Quality. integrity. Trust.

We turned the clocks back an hour last weekend — it’s also a good time to change the batteries in smoke alarms and carbon monoxide (CO) detectors (since batteries need to be changed twice a year, doing it when the clocks change makes it easy to remember). If you haven’t done it yet, do it now.

But it’s also time to think about another silent killer in every home — radon.

November is Radon Action Month, aimed at boosting awareness of the gas that is the leading cause of lung cancer in non-smokers. If you’re a smoker and have elevated radon levels in your home, over time your chances of developing lung cancer is one in three. It’s estimated that radon causes 3,200 lung cancer deaths a year in Canada.
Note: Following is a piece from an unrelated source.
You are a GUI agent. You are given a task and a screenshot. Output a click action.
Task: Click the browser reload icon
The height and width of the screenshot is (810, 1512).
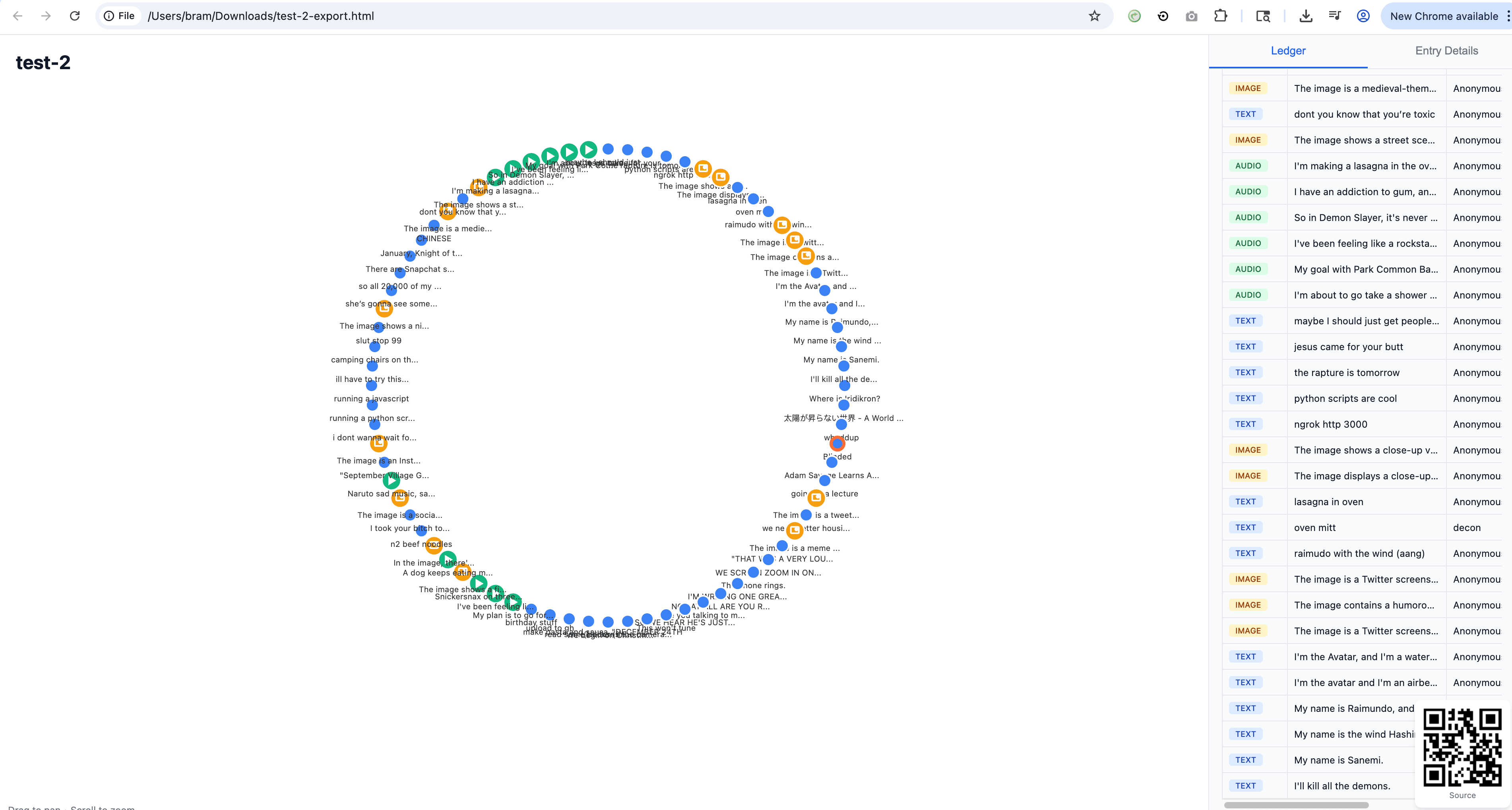pos(75,16)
What really gets me is that these deaths could be avoided.

First, what’s radon?

Radon is a colourless, odourless, radioactive gas that comes from the breakdown of uranium, which is found in rocks, soil or water. When diffused into the outdoors, radon isn’t dangerous. It becomes a problem when it gets trapped and accumulates, like in a home.

Most homes nowadays are more tightly sealed — which is great for energy-efficiency, but not if you have a radon problem.
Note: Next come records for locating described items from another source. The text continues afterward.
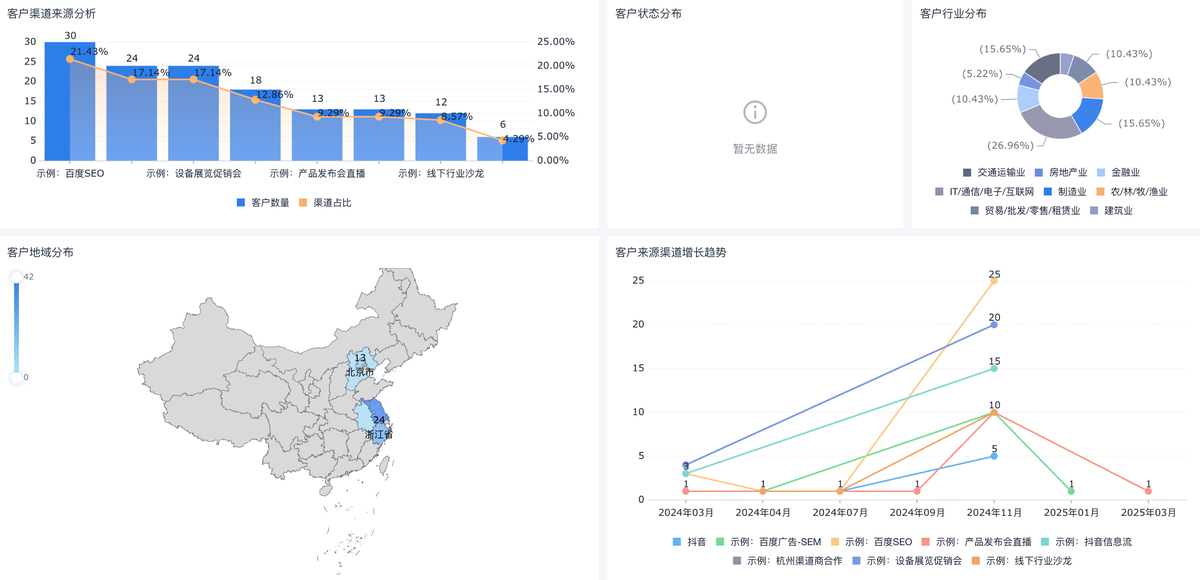This screenshot has height=580, width=1200.
Task: Toggle the 抖音 line legend item
Action: point(689,541)
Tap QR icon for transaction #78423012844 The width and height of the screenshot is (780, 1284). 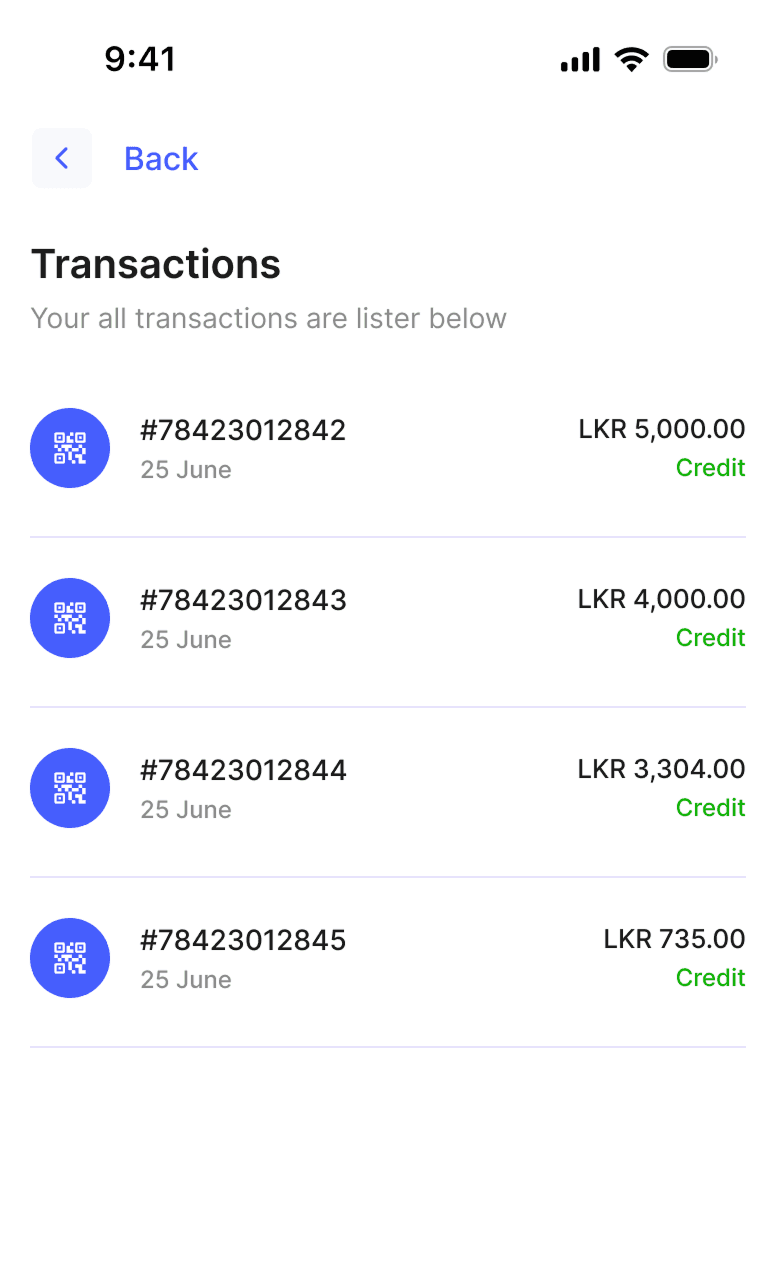coord(70,788)
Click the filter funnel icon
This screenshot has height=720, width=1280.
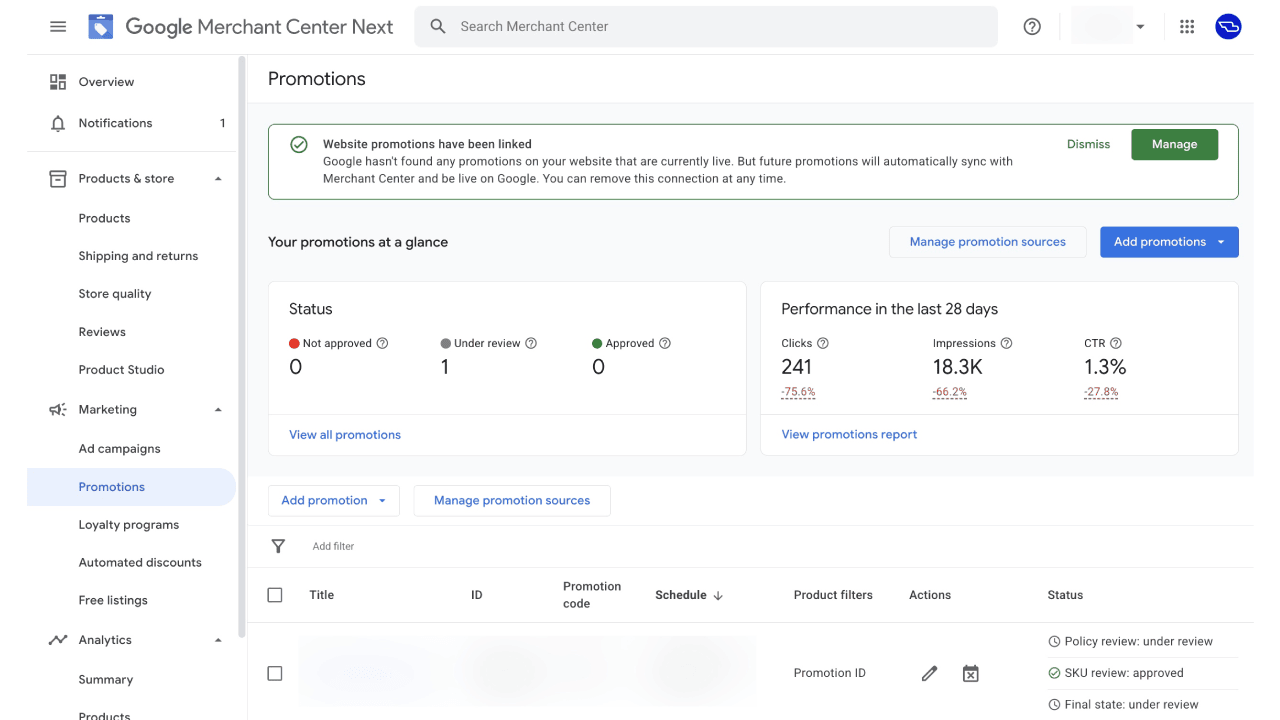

Because radon is a gas, it seeps into homes very easily, through small cracks in the floor slab, foundation, crawl spaces, the sump pump, and openings for venting and plumbing. It can even get in through the water supply.

How much radon is safe?

Every home has some radon in it, depending on geography. The question is how much? The only way to know is through testing.

Health Canada recommends that radon in indoor air should not exceed 200 becquerel per cubic metre (Bq/m3; becquerel is an international standard unit of radioactivity). I recently saw a house that had more than eight times that amount. Think that’s bad? I’ve heard of homes having over 2,300 Bq/m3. One home in Quebec had 20,653 Bq/m3, while the house next door had only 125 Bq/m3 — and it had a crawl space with a dirt floor.

There’s no telling if a home has a radon problem, and that’s why testing is so important.